At heart, perhaps, we North Americans are still just sappy colonials, endlessly impressed by things European. Alpine racing is, after all, alpine; it comes from the Alps, from Europe, and is done best by Europeans. Yes, yes, I know; every 20 or so years, a Mahre or Street or Miller comes along to produce a blip on the world’s alpine-racing radar. But, let’s face it; alpine racing has been pretty much dominated by Europeans, and we colonials have always been endlessly impressed. “Oh, my!” our skiing mainstream said to itself back in 1972, “Mr. Witherell says the alpine racers all carve their turns. We must all do as the great alpine racers do! You’re no good if you don’t carve like the great alpinists!” And our skiing mainstream has since all but ignored the downhill-skiing techniques that we colonials have pioneered: mogul techniques.

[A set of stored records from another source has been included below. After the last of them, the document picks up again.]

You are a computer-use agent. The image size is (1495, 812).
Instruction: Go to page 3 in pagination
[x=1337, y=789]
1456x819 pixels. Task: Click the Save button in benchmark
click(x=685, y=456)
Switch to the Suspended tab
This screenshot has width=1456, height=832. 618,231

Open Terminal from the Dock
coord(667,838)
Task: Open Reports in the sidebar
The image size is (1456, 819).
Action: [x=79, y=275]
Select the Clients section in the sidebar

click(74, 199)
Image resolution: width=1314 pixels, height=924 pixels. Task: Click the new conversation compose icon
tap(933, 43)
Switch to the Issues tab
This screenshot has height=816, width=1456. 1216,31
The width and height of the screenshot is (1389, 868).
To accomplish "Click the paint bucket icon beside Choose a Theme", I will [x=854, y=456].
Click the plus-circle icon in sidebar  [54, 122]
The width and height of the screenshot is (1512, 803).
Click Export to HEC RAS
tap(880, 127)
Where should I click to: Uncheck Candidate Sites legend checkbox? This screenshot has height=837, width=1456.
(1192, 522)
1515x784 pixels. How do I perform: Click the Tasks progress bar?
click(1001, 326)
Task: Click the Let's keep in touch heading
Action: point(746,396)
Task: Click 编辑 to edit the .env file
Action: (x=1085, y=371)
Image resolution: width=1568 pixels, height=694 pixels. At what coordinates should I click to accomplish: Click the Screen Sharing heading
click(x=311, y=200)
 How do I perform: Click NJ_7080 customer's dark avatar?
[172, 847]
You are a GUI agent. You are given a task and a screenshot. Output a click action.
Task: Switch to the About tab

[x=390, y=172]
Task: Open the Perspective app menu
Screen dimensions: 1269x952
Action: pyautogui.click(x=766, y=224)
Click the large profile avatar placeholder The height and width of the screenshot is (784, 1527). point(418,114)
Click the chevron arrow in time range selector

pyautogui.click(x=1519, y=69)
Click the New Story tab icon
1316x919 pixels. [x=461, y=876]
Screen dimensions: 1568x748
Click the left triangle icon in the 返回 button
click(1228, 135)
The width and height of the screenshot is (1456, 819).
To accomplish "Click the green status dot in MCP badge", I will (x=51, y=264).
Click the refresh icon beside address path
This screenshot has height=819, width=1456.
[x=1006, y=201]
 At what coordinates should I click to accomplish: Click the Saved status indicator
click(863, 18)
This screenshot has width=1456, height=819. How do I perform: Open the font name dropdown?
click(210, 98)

Over the last 20 or so years, America’s kneeling at the racing-technique altar has become an exceptional irony. While the U.S. has produced just a few great alpine racers over the years, we’ve produced many great mogul skiers and we pretty much dominate World Cup mogul skiing today. To put it another way: mogul skiing is the sort of downhill skiing that American competitors do best and that American competitors often do better than anyone else in the world.

On the World Cup bump circuit, it’s not uncommon for the top ten finishers of a contest to include five or more Americans. America has so many good mogul skiers that it’s also possible for an almost completely different set of five American mogul skiers to finish in the top ten a few weeks later. America has enough great mogul skiers to field two or three viable World Cup teams. The American mogul competitor’s biggest challenge often isn’t competing against skiers from other nations, but, rather, earning a spot on the U.S. team. Yet, the average American skier is unaware of America’s mogul skiing prowess, and unaware of authentic mogul technique.

Moguls crop up everywhere we ski, and everyone wants to know what to do with them. But ski history has led our instructors and recreating masses to a narrow definition of skiing excellence, a definition built almost solely on racing technique. And so the average expert stumbles through the bumps, trying to apply racing technique where mogul technique is needed. Perhaps, however, the future will allow our instructors and skiing masses to turn away, for a moment, from How the Racers Ski, and to learn something about how the mogul skiers ski. It would only make for better, more versatile skiers. And then, maybe, your local ski school could teach you to ski that zipper line like the bumpers ski it.